CRIANÇA QUE HÁ EM NÓS
Temos muito bem gravado dentro de nós todas as experiências que vivemos desde que nascemos (para além de outras memórias mais ancestrais). De algumas lembramo-nos, mas de outras, a maioria, não. Estes factos não são surpreendentes e podem até tornar-se mais compreensíveis se os olharmos à luz do funcionamento da memória.
De forma sintética podemos considerar que existem dois tipos de memória, a explícita e a implícita.
A explícita refere-se a factos e situações e também a episódios ou vivências pessoais. Essas informações, depois de "fixadas", podem ser evocadas em forma de lembranças ou recordações.
A implícita, também referida como memória emocional e afectiva, é uma memória não consciente, que é recuperada não através da evocação consciente, como acontece na recordação, mas através de reacções emocionais e comportamentos.
O armazenamento em memórias implícitas não depende de áreas especializadas e específicas do cérebro, como acontece com as explícitas. Nestas, o hipocampo e, posteriormente, certas zonas do córtex são as áreas fundamentais para a sua consolidação. Nas memórias implícitas, as experiências ficam "registadas" em circuitos cerebrais (localizados na amígdala cerebral, nos núcleos da base e no cerebelo) que são ativados aquando de reacções emocionais e comportamentos. Depois, a reativação desses circuitos determina a repetição das mesmas reacções emocionais, desempenhos e comportamentos, sem que haja uma intervenção do córtex que leve à sua consciencialização. Vejamos o exemplo seguinte. Uma criança que tenha sido vítima de experiências repetidas de maus tratos por parte do pai, por exemplo, reagirá às mesmas com medo. Essa reacção é codificada em determinados circuitos, nos quais fica armazenada.
Mais tarde, mesmo já na idade adulta, reagirá também com medo ou sentir-se-á intimidada quando é confrontada com figuras de autoridade. Isto acontece porque a figura de autoridade funciona como um estímulo com similaridades com o pai da infância, estímulo esse que reativa os circuitos que tinham sido ativados aquando das primeiras experiências.
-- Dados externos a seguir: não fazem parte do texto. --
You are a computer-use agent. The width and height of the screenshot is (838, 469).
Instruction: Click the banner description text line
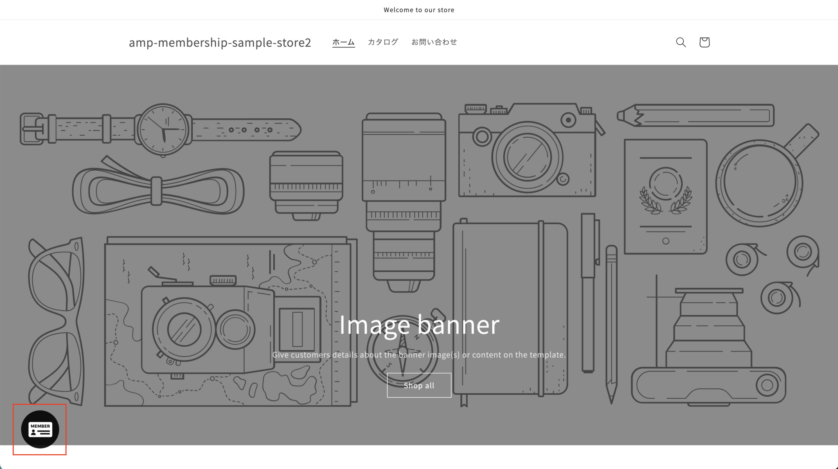point(419,355)
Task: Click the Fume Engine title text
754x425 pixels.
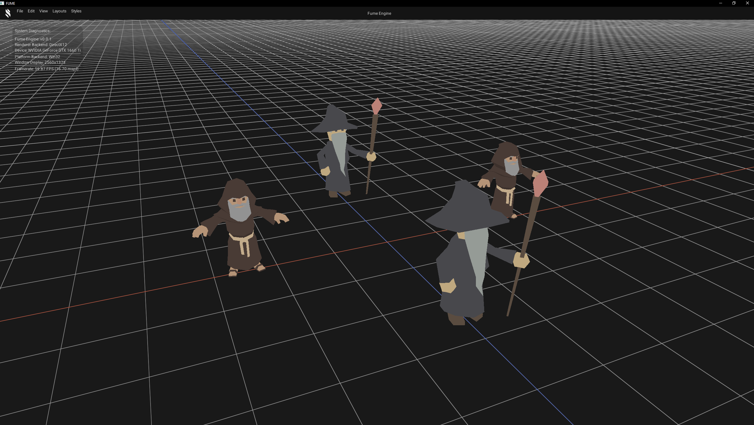Action: pos(379,13)
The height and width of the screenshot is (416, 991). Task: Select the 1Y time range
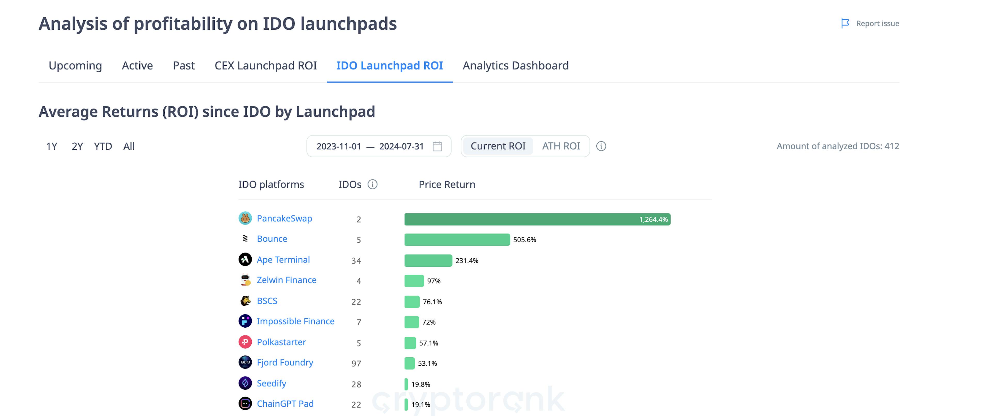point(52,146)
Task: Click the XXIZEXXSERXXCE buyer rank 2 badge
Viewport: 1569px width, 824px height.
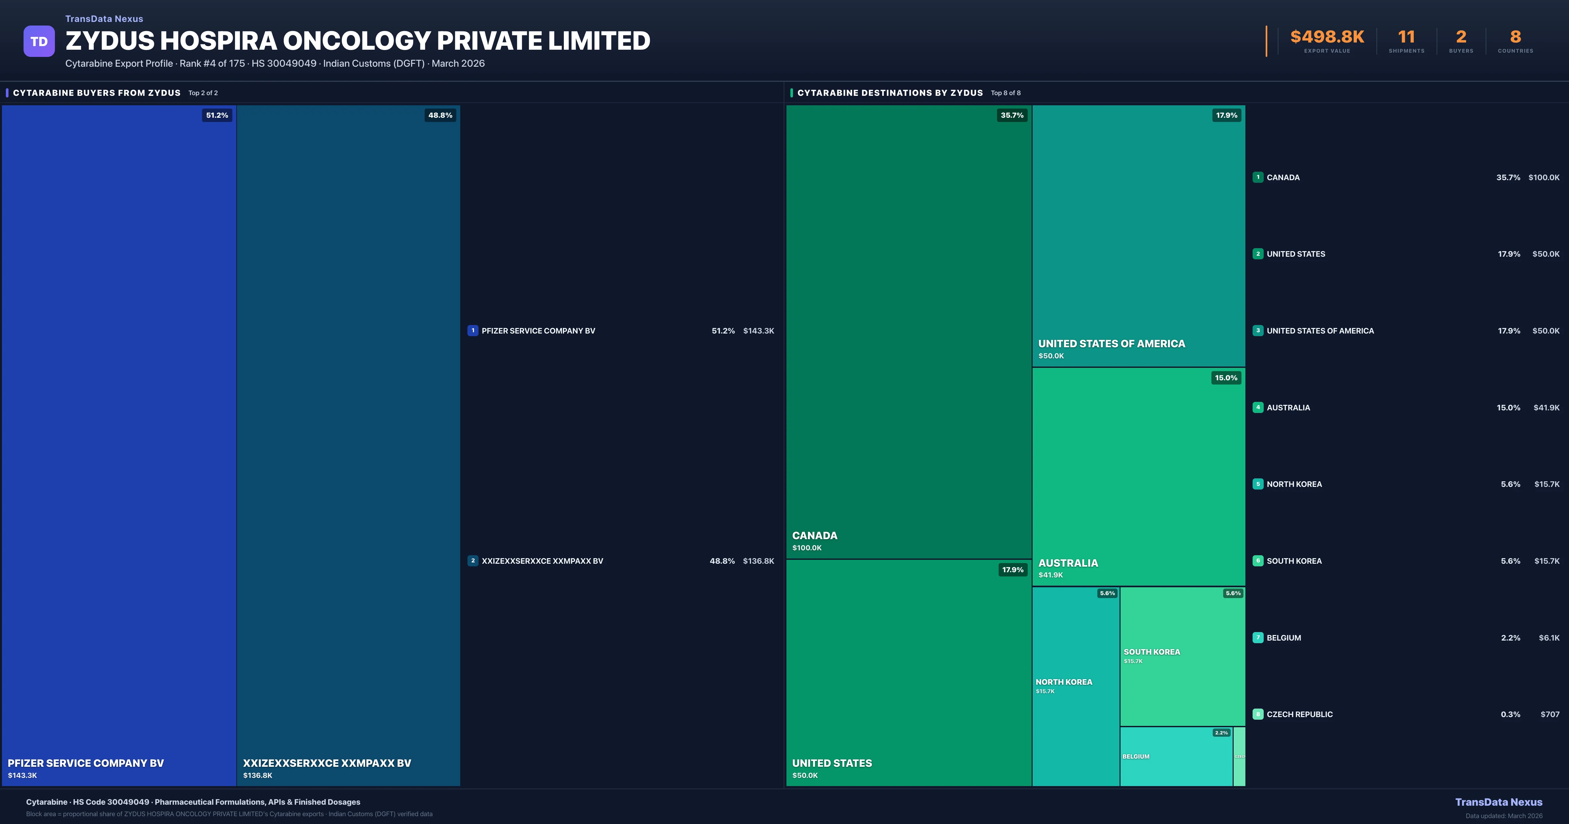Action: point(473,561)
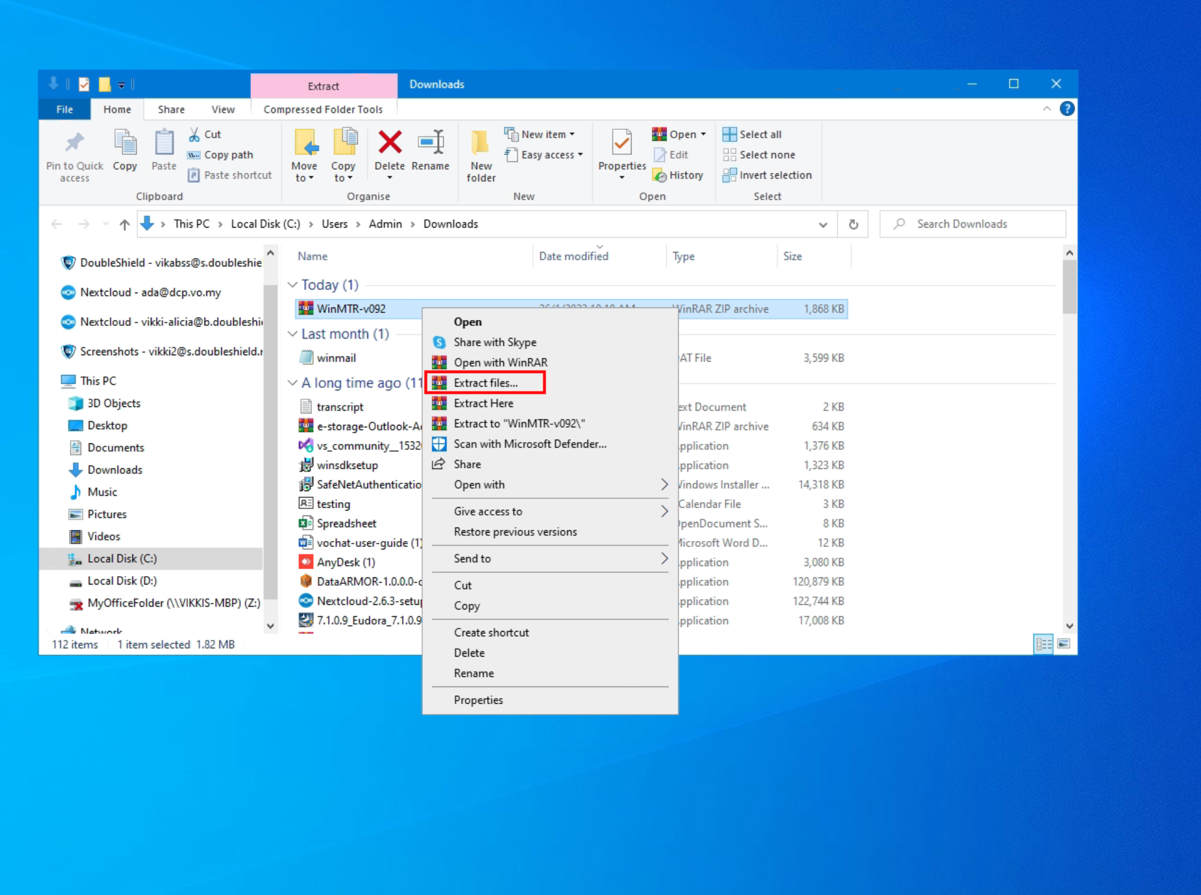Viewport: 1201px width, 895px height.
Task: Click the help question mark icon
Action: (1067, 108)
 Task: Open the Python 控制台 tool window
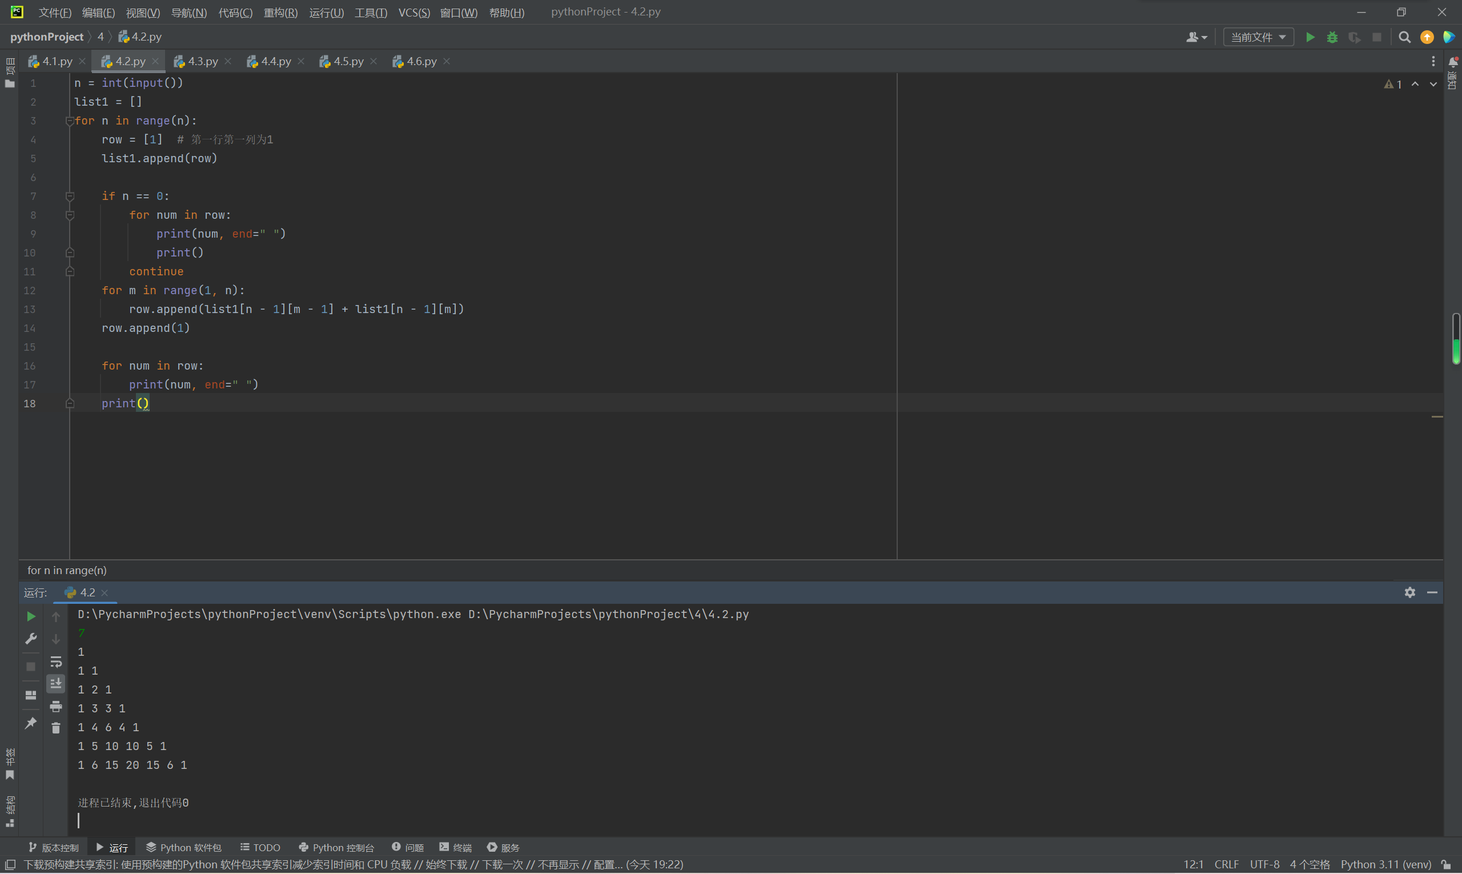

Ao sentir-se agora intimidado, o adulto, em vez de se recordar das experiências infantis, repete as reacções que teve na altura, ou seja, a memória daquelas experiências não se manifesta como uma lembrança consciente mas como um comportamento - no caso a reacção de medo.
Para se consolidarem, as memórias explícitas requerem a integridade e a maturidade neurológica do hipocampo, que só ocorre por volta dos dois ou três anos de idade. Assim sendo, podemos colocar a questão sobre o que acontece antes dessa idade.
Essas experiências, como agora já sabemos, não poderão ser evocadas conscientemente, mas ficam "fixadas" na memória, mais concretamente passam a fazer parte da memória implícita, condicionando a vida afectiva, emocional, cognitiva e comportamental.
De tudo isto podemos concluir que a criança que há em nós não é outra coisa senão um conjunto de representações mentais codificadas no cérebro sob a forma de memórias (umas explícitas, outras implícitas) e que a evocação dessas memórias pode acontecer através de recordações conscientes e de reacções emocionais.
Esta não é uma visão romântica do tema, é apenas a descrição do que acontece no cérebro quando falamos de forma idílica da criança que um dia fomos, de quem podemos sentir nostalgia e com quem nos podemos (sempre que necessário) reconciliar e que temos a oportunidade de confortar.
Esta não é uma visão romântica do tema, é apenas a descrição do que acontece no cérebro quando falamos de forma idílica da criança que um dia fomos, de quem podemos sentir nostalgia e com quem nos podemos (sempre que necessário) reconciliar e que temos a oportunidade de confortar.